WHAT TO DO - Please keep to the lines below from the one with "Given: Click the ridha user button" through the one with "Viewport: 1184px width, 658px height.", and restate them word for word, ends included.

SUPPLIED RECORDS -
··········
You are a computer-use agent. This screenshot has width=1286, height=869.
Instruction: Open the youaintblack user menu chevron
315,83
··········
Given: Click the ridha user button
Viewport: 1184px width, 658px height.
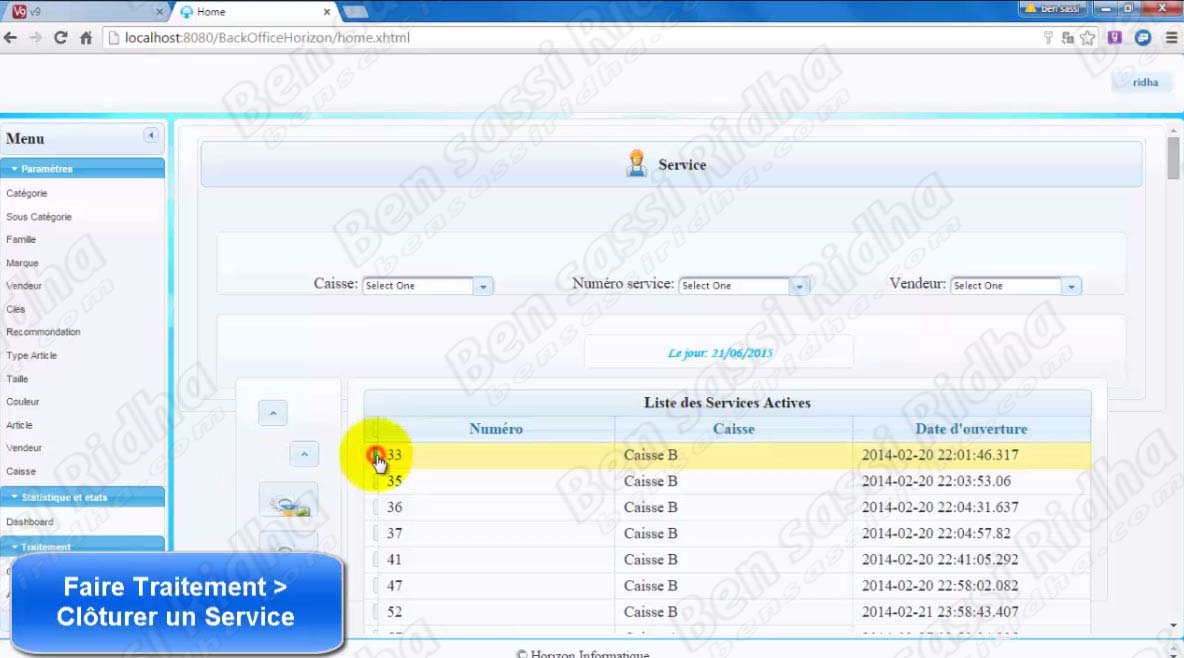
··········
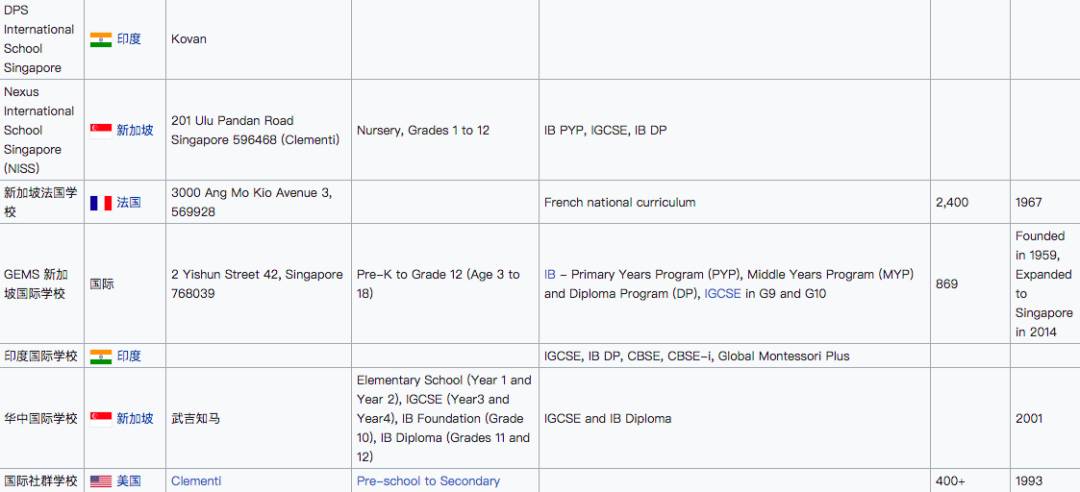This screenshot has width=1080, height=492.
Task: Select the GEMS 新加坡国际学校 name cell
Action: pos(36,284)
··········
WRITTEN REPLY -
Given: Click the ridha user button
Viewport: 1184px width, 658px height.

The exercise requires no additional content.